- Work to be completed -
Please convert the items from the line with "will tap(535, 622)." up to and including the line with "tap(695, 596)" into a JSON list of strings, one string per line, leaving out blank lines.

- Records for this exercise -
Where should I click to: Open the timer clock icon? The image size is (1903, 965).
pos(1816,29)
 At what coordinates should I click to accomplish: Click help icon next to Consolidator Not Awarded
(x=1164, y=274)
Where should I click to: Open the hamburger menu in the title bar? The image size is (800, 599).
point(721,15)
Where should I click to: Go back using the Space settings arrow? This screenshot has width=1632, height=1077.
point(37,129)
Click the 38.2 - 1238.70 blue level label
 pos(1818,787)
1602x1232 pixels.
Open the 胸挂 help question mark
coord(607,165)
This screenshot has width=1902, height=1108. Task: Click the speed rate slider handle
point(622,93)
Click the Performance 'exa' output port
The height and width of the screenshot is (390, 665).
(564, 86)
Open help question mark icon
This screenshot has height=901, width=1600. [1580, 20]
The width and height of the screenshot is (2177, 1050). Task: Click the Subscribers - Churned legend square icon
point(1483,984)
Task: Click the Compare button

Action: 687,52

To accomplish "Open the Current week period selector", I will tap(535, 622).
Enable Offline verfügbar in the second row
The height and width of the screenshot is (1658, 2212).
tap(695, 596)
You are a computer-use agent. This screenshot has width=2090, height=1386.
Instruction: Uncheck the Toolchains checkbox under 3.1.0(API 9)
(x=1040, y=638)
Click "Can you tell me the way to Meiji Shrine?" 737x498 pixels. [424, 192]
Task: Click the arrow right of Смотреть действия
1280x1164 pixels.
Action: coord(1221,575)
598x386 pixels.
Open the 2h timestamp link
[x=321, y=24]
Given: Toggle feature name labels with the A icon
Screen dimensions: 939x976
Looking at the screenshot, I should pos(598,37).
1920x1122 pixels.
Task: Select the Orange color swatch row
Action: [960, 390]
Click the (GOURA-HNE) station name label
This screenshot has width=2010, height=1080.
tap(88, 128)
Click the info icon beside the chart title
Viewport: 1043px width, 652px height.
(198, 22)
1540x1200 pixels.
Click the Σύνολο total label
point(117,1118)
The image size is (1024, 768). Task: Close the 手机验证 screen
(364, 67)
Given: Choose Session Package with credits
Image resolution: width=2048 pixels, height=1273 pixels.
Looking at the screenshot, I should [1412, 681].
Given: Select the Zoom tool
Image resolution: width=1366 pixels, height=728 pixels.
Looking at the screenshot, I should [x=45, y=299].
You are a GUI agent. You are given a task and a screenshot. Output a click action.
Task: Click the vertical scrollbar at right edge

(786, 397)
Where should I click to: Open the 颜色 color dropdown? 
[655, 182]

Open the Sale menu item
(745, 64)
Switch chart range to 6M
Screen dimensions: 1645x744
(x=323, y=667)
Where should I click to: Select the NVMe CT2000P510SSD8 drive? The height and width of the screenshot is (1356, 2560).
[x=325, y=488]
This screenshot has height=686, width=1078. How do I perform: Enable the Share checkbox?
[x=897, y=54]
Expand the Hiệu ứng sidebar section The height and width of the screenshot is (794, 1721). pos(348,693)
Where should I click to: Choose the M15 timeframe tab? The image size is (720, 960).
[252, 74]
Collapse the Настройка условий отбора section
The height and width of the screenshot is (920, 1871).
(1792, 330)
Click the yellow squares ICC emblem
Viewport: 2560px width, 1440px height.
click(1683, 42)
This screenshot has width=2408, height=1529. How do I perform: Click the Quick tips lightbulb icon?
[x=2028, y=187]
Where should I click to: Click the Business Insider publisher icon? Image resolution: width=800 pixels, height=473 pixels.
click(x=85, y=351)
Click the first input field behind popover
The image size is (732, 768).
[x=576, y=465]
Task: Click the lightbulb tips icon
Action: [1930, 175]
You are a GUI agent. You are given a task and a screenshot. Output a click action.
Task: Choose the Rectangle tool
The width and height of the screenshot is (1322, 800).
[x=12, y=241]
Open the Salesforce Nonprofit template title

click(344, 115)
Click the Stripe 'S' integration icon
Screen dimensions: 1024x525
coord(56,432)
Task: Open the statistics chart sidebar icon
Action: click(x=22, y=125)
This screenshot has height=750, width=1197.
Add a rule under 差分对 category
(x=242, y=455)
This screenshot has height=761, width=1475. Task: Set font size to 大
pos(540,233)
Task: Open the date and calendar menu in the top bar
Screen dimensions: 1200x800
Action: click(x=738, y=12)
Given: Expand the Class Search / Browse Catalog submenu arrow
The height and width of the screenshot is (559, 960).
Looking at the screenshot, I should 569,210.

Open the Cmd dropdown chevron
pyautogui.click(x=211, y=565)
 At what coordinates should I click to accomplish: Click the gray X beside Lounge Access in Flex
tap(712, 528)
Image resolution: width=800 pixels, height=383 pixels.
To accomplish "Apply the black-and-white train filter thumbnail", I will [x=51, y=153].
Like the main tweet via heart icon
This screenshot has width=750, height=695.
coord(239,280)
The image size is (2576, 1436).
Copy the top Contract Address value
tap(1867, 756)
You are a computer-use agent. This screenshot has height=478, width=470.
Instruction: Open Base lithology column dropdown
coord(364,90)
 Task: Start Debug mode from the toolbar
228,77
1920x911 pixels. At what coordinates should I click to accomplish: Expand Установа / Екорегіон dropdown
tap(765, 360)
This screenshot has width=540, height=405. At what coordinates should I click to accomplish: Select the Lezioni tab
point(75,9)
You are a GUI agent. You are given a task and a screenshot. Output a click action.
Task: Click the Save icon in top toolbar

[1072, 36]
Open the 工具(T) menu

- Result of the task -
[
  "To accomplish \"Open the Current week period selector\", I will tap(535, 622).",
  "Enable Offline verfügbar in the second row",
  "The height and width of the screenshot is (1658, 2212).",
  "tap(695, 596)"
]